[[ Records to use, beginning ]]
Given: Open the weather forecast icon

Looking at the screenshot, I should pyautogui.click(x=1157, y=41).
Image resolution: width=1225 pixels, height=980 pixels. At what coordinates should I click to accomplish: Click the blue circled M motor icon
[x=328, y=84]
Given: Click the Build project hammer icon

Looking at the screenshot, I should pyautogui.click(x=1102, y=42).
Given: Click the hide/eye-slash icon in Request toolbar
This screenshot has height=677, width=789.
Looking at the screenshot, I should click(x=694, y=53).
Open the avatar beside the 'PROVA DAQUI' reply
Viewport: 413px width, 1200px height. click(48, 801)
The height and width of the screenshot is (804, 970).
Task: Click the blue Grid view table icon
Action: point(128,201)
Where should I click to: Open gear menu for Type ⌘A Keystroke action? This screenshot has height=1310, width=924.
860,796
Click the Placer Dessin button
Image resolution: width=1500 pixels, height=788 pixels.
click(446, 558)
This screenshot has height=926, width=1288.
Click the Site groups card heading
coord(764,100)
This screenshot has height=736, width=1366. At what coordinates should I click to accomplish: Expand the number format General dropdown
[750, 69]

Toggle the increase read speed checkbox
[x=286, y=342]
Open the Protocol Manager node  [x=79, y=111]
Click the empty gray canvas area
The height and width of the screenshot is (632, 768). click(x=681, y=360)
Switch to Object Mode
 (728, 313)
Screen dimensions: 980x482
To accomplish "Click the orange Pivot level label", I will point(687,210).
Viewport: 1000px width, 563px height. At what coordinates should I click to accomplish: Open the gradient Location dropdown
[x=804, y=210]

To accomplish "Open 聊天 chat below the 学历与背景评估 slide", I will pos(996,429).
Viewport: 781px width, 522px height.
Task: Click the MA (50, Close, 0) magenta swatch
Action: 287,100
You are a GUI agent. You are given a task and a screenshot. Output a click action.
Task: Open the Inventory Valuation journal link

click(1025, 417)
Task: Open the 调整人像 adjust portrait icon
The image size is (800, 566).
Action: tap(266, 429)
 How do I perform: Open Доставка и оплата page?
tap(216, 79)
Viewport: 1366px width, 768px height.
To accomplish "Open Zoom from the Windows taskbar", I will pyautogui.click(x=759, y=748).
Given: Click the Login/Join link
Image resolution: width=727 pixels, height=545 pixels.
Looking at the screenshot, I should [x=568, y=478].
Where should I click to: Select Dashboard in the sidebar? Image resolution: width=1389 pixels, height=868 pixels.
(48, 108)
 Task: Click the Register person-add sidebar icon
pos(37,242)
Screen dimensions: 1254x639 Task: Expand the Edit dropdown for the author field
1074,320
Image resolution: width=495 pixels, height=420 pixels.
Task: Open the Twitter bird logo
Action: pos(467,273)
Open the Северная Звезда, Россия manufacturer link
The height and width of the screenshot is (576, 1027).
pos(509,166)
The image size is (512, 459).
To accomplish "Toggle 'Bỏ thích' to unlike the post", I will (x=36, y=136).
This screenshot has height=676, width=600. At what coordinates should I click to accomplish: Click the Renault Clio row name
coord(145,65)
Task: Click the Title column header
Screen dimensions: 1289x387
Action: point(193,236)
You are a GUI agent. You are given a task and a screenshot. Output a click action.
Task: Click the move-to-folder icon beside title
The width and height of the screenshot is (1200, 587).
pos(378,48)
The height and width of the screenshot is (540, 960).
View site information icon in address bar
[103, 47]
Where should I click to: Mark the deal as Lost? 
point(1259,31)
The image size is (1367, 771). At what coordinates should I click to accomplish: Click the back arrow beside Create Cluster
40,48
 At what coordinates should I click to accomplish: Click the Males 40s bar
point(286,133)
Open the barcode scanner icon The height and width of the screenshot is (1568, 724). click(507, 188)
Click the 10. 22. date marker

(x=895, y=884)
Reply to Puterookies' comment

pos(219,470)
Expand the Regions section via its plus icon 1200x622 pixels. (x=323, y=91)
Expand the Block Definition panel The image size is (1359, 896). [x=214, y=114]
[[ Records to use, end ]]
• Action item: May I have all of the records repeated exactly?

• Result of the task:
Given: Open the weather forecast icon

Looking at the screenshot, I should pyautogui.click(x=1157, y=41).
Image resolution: width=1225 pixels, height=980 pixels. At what coordinates should I click to accomplish: Click the blue circled M motor icon
[x=328, y=84]
Given: Click the Build project hammer icon

Looking at the screenshot, I should pyautogui.click(x=1102, y=42).
Given: Click the hide/eye-slash icon in Request toolbar
This screenshot has height=677, width=789.
Looking at the screenshot, I should click(x=694, y=53).
Open the avatar beside the 'PROVA DAQUI' reply
Viewport: 413px width, 1200px height. click(48, 801)
The height and width of the screenshot is (804, 970).
Task: Click the blue Grid view table icon
Action: point(128,201)
Where should I click to: Open gear menu for Type ⌘A Keystroke action? This screenshot has height=1310, width=924.
860,796
Click the Placer Dessin button
Image resolution: width=1500 pixels, height=788 pixels.
click(446, 558)
This screenshot has height=926, width=1288.
Click the Site groups card heading
coord(764,100)
This screenshot has height=736, width=1366. At what coordinates should I click to accomplish: Expand the number format General dropdown
[750, 69]

Toggle the increase read speed checkbox
[x=286, y=342]
Open the Protocol Manager node  [x=79, y=111]
Click the empty gray canvas area
The height and width of the screenshot is (632, 768). click(x=681, y=360)
Switch to Object Mode
 (728, 313)
Screen dimensions: 980x482
To accomplish "Click the orange Pivot level label", I will point(687,210).
Viewport: 1000px width, 563px height. At what coordinates should I click to accomplish: Open the gradient Location dropdown
[x=804, y=210]

To accomplish "Open 聊天 chat below the 学历与背景评估 slide", I will pos(996,429).
Viewport: 781px width, 522px height.
Task: Click the MA (50, Close, 0) magenta swatch
Action: 287,100
You are a GUI agent. You are given a task and a screenshot. Output a click action.
Task: Open the Inventory Valuation journal link

click(1025, 417)
Task: Open the 调整人像 adjust portrait icon
The image size is (800, 566).
Action: tap(266, 429)
 How do I perform: Open Доставка и оплата page?
tap(216, 79)
Viewport: 1366px width, 768px height.
To accomplish "Open Zoom from the Windows taskbar", I will pyautogui.click(x=759, y=748).
Given: Click the Login/Join link
Image resolution: width=727 pixels, height=545 pixels.
Looking at the screenshot, I should [x=568, y=478].
Where should I click to: Select Dashboard in the sidebar? Image resolution: width=1389 pixels, height=868 pixels.
(48, 108)
 Task: Click the Register person-add sidebar icon
pos(37,242)
Screen dimensions: 1254x639 Task: Expand the Edit dropdown for the author field
1074,320
Image resolution: width=495 pixels, height=420 pixels.
Task: Open the Twitter bird logo
Action: pos(467,273)
Open the Северная Звезда, Россия manufacturer link
The height and width of the screenshot is (576, 1027).
pos(509,166)
The image size is (512, 459).
To accomplish "Toggle 'Bỏ thích' to unlike the post", I will (x=36, y=136).
This screenshot has height=676, width=600. At what coordinates should I click to accomplish: Click the Renault Clio row name
coord(145,65)
Task: Click the Title column header
Screen dimensions: 1289x387
Action: point(193,236)
You are a GUI agent. You are given a task and a screenshot. Output a click action.
Task: Click the move-to-folder icon beside title
The width and height of the screenshot is (1200, 587).
pos(378,48)
The height and width of the screenshot is (540, 960).
View site information icon in address bar
[103, 47]
Where should I click to: Mark the deal as Lost? 
point(1259,31)
The image size is (1367, 771). At what coordinates should I click to accomplish: Click the back arrow beside Create Cluster
40,48
 At what coordinates should I click to accomplish: Click the Males 40s bar
point(286,133)
Open the barcode scanner icon The height and width of the screenshot is (1568, 724). click(507, 188)
Click the 10. 22. date marker

(x=895, y=884)
Reply to Puterookies' comment

pos(219,470)
Expand the Regions section via its plus icon 1200x622 pixels. (x=323, y=91)
Expand the Block Definition panel The image size is (1359, 896). [x=214, y=114]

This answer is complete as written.